I'm not the original poster but still interested in solving this problem. Following your hint, the following is the expression I ended up with.phinds said:The next term is 362878. Doesn't seem very hard, I guess you just have to see the trick.
nmr said:I'm not the original poster but still interested in solving this problem. Following your hint, the following is the expression I ended up with.
A_n = A_(n-1) * (n+1) + 2(n+1)
How do I go about resolving A_(n-1) to a function/expression in terms of n?
phinds said:You have to take an assumed starting point, I think. I certainly did, but maybe someone with more math experience can give you an answer.

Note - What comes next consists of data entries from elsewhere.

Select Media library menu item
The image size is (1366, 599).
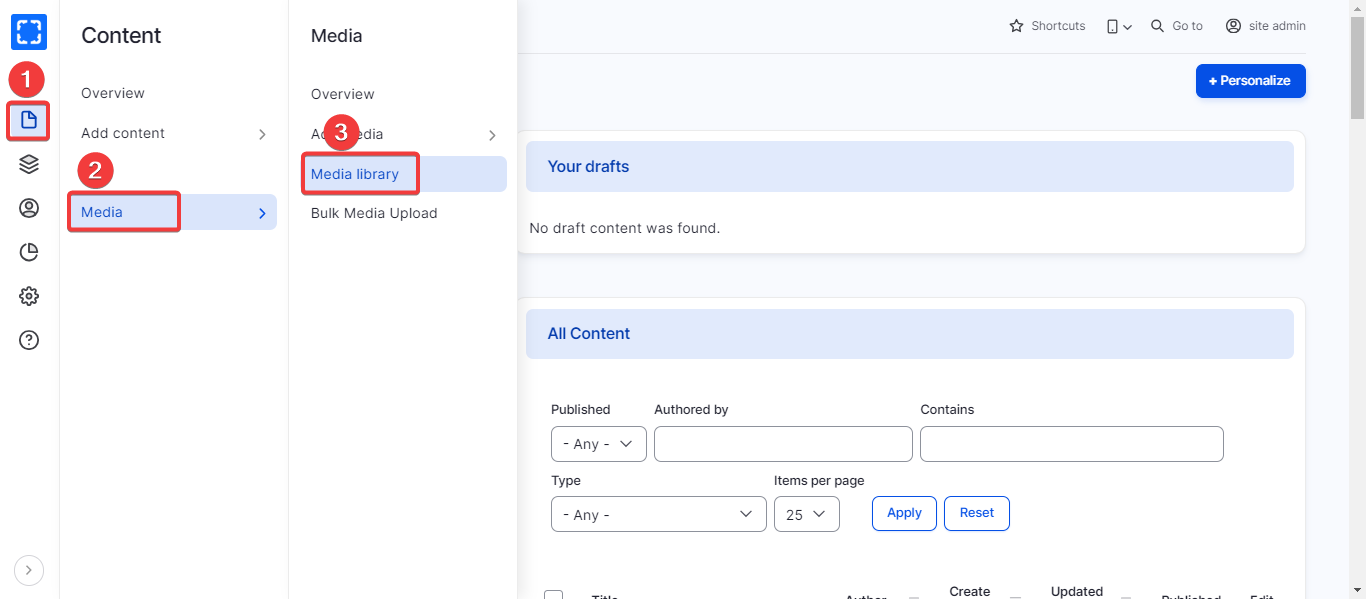pyautogui.click(x=355, y=174)
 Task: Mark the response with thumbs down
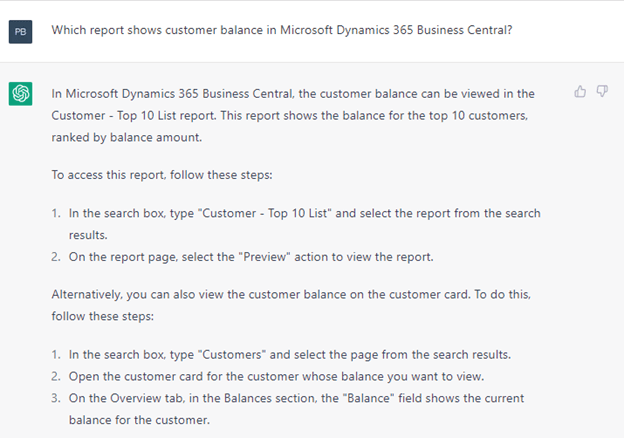coord(602,92)
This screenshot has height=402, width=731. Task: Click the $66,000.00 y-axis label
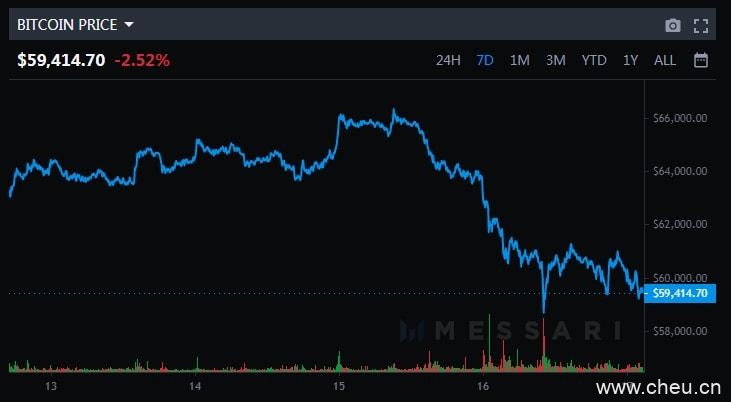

By the way, I obviously could have just posted the answer myself, but I thought I'd give the OP another shot at it, knowing that it isn't hard. I think you showed poor form in not doing the same.
The point of this forum is to help others figure things out, NOT to spoon feed them answers.
A sequence is a list of numbers that follow a specific pattern or rule. Each number in the sequence is called a term.
The general term of a sequence is an algebraic expression that allows you to find any term in the sequence by plugging in the term number. It is usually denoted as an, where n represents the term number.
To find the general term of a sequence, you need to examine the given sequence and look for a pattern. Once you have identified the pattern, you can use it to create an algebraic expression for the general term.
Some common types of sequences include arithmetic sequences, geometric sequences, and recursive sequences. In arithmetic sequences, each term is found by adding a constant value to the previous term. In geometric sequences, each term is found by multiplying the previous term by a constant value. In recursive sequences, each term is found by using the previous term in the sequence.
Finding the general term of a sequence allows us to predict and calculate any term in the sequence without needing to list out every term. It also helps us understand the pattern and behavior of the sequence, which can be useful in various applications, such as predicting future values or solving mathematical problems.